Sorting an array based on one column, then based on a second column

Question

I would like sort an array based on one column, then for all the columns values that are equal - sort them based on a second column. For example: suppose that I have the array:

a = np.array([[0,1,1],[0,3,1],[1,7,2],[0,2,1]])

I can sort it by column 0 using:

sorted_array = a[np.argsort(a[:, 0])]

however, I want rows that have similar values at the [0] column to be sorted by the [1] column, so my result would look like:

desired_result = np.array([[0,1,1],[0,2,1],[0,3,1],[1,7,2]])

What is the best way to achieve that? Thanks.

Answer 1

You first sort the array in the secondary column, then you sort in the primary axis, making sure to use a stable sorting method.

sorted_array = a[np.argsort(a[:, 1])]
sorted_array = sorted_array[np.argsort(sorted_array[:, 0], kind='stable')]

Or you can use lexsort

sorted_array = a[np.lexsort((a[:,1], a[:, 0])), :]

Answer 2

You can sort them as tuple, then convert back to numpy array:

out = np.array(sorted(map(tuple,a)))

Output:

array([[0, 1, 1],
       [0, 2, 1],
       [0, 3, 1],
       [1, 7, 2]])

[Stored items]
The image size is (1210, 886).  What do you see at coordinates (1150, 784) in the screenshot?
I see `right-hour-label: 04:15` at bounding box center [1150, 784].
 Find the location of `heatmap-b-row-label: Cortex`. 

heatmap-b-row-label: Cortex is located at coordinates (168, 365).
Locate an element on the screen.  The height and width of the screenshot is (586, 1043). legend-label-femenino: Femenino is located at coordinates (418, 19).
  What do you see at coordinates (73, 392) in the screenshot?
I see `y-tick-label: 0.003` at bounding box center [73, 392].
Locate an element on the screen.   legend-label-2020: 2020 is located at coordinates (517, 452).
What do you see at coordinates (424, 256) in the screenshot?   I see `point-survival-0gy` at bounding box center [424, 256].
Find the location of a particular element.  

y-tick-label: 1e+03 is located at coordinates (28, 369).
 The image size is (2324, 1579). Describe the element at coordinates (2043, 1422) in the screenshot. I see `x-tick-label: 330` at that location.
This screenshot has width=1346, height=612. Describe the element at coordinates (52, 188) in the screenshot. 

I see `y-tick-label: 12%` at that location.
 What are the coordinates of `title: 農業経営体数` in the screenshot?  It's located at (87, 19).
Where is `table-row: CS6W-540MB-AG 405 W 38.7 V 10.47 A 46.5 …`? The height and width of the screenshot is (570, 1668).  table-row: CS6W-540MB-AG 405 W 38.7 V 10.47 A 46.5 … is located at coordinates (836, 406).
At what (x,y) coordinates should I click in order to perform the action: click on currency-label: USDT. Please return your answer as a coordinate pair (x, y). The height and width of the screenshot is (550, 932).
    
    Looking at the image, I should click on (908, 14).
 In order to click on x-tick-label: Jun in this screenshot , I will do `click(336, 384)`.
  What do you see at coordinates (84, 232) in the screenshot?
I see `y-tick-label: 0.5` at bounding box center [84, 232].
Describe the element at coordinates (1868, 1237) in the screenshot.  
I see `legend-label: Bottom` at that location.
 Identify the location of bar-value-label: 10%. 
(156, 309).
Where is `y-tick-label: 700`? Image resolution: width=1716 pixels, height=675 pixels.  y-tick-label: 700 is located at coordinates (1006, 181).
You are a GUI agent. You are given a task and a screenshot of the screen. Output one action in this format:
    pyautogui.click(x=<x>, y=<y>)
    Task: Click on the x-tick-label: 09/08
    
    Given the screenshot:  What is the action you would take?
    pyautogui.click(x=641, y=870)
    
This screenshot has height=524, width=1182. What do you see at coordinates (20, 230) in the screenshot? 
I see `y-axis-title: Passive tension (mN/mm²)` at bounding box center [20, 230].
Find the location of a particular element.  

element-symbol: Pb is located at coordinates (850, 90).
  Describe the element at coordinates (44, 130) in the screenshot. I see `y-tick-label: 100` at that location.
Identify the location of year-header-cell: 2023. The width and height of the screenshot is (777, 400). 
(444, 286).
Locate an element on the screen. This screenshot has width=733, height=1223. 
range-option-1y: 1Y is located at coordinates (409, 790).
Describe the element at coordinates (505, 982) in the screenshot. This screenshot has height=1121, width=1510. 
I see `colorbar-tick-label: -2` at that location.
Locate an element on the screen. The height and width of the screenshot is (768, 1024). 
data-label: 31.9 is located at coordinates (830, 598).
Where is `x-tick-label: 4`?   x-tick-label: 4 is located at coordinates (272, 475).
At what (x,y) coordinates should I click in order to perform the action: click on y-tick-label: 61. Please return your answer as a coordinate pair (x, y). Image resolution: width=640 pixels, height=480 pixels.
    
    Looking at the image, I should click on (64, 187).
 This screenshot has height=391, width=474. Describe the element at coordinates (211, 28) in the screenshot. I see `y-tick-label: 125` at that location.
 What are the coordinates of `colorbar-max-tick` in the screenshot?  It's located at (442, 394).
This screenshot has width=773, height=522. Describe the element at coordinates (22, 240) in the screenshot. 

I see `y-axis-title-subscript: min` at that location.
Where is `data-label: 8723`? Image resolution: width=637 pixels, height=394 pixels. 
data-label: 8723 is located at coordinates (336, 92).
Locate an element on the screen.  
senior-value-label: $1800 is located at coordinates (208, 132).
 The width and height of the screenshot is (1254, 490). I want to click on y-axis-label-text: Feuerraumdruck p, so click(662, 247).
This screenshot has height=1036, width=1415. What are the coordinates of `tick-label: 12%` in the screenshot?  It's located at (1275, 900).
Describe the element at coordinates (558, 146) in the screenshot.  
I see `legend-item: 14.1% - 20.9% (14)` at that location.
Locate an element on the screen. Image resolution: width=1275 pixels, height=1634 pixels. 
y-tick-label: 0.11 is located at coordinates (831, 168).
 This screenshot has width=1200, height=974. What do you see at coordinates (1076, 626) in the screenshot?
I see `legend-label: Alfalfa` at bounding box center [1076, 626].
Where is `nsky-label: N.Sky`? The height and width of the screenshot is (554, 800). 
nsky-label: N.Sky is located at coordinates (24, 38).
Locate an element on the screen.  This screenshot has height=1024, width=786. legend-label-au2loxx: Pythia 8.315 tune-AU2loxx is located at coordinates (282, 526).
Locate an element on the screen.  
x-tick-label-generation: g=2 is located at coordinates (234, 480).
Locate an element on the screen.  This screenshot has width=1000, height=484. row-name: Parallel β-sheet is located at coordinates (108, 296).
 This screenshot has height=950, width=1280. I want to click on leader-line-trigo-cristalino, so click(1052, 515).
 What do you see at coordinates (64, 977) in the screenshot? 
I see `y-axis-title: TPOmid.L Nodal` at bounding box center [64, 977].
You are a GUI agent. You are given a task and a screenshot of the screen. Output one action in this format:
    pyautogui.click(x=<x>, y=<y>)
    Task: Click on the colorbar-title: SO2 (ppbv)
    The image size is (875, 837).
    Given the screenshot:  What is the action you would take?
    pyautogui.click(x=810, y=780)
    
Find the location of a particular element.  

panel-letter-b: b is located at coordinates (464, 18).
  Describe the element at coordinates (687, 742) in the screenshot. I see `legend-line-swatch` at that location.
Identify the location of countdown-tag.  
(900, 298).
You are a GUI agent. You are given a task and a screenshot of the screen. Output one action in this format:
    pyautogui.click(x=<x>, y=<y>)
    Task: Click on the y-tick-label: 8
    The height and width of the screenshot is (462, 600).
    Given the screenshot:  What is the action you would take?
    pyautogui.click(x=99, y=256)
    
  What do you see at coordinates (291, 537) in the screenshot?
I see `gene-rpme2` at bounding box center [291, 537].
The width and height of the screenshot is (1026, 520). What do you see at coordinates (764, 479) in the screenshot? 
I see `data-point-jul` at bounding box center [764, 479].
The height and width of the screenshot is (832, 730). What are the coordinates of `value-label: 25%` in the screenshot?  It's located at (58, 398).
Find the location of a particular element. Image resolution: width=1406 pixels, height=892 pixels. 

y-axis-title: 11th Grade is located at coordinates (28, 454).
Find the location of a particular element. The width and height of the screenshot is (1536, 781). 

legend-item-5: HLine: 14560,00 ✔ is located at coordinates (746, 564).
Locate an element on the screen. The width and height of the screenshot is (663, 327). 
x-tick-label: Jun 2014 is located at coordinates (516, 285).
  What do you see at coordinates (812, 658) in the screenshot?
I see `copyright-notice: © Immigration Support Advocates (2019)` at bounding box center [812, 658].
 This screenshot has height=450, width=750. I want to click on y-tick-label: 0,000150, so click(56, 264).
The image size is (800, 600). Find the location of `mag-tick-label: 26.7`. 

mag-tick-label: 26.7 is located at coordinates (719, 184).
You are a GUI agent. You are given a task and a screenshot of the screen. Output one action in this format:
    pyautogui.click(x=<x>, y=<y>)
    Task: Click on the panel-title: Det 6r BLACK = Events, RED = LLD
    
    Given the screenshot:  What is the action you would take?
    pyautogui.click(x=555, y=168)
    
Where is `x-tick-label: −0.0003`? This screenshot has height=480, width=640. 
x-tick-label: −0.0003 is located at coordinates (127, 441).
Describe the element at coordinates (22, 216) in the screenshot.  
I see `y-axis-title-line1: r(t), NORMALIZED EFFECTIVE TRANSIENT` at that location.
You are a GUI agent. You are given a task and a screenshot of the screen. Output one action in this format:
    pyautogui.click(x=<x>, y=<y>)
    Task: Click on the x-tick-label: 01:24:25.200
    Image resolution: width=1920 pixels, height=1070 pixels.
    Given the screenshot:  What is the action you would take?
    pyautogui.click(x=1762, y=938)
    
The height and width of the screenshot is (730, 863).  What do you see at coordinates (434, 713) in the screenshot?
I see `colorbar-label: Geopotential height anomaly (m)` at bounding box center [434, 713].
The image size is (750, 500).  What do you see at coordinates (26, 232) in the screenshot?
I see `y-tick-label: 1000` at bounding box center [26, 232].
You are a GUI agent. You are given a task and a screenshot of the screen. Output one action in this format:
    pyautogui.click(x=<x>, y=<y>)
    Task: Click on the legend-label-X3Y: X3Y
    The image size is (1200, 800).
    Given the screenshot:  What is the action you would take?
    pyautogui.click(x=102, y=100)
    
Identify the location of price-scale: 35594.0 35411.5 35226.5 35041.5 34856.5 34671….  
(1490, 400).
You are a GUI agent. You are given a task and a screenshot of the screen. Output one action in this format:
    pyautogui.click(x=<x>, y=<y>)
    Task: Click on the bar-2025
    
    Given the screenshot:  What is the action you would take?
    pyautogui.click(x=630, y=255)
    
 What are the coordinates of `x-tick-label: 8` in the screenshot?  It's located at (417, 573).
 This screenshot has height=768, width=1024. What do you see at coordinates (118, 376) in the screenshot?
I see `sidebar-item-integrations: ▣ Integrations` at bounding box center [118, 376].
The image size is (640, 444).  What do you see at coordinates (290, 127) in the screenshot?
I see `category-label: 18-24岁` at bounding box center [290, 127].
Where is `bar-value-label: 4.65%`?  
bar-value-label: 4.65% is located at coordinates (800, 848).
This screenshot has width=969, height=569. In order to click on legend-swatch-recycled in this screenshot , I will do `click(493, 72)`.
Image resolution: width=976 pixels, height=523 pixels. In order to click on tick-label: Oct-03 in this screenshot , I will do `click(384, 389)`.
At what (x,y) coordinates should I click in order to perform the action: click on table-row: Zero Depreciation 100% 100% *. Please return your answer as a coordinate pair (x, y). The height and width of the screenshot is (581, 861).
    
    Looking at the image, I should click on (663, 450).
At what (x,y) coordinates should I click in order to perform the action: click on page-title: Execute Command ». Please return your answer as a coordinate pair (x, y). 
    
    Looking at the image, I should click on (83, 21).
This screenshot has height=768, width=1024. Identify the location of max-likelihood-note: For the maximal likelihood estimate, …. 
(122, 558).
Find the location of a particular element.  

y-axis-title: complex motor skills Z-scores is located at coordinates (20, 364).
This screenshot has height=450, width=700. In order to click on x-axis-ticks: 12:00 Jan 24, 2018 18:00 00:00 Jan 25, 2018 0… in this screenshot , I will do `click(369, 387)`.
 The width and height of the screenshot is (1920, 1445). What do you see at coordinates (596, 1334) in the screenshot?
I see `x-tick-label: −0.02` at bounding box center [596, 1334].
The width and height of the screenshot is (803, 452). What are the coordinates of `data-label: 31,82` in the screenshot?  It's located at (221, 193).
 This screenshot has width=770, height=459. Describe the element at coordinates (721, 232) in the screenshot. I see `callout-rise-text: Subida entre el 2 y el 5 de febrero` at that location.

• _Tasks to perform_:
1. In the array-sorting thread, do the following statements agree with the text? (a) Answer 1 says to sort by the secondary column first and then by the primary axis with a stable sorting method. (b) The example array in the question has five rows. (c) Answer 2 sorts the rows as tuples and then converts the result back to a numpy array. Answer yes or no for each, and quote the deciding words.
2. Rewrite everything from "sorted_array = a[np.argsort(a[:, 0])]" down to "desired_result = np.array([[0,1,1],[0,2,1],[0,3,1],[1,7,2]])" in the array-sorting thread, changing "desired_result" to "expected_result".
3. In the array-sorting thread, which function does Answer 1 offer as an alternative to sorting twice?

• _Solutions to the exercise_:
1.
(a) Yes: "You first sort the array in the secondary column, then you sort in the primary axis, making sure to use a stable sorting method."
(b) No: "a = np.array([[0,1,1],[0,3,1],[1,7,2],[0,2,1]])"
(c) Yes: "You can sort them as tuple, then convert back to numpy array"

2.
sorted_array = a[np.argsort(a[:, 0])]

however, I want rows that have similar values at the [0] column to be sorted by the [1] column, so my result would look like:

expected_result = np.array([[0,1,1],[0,2,1],[0,3,1],[1,7,2]])

3. lexsort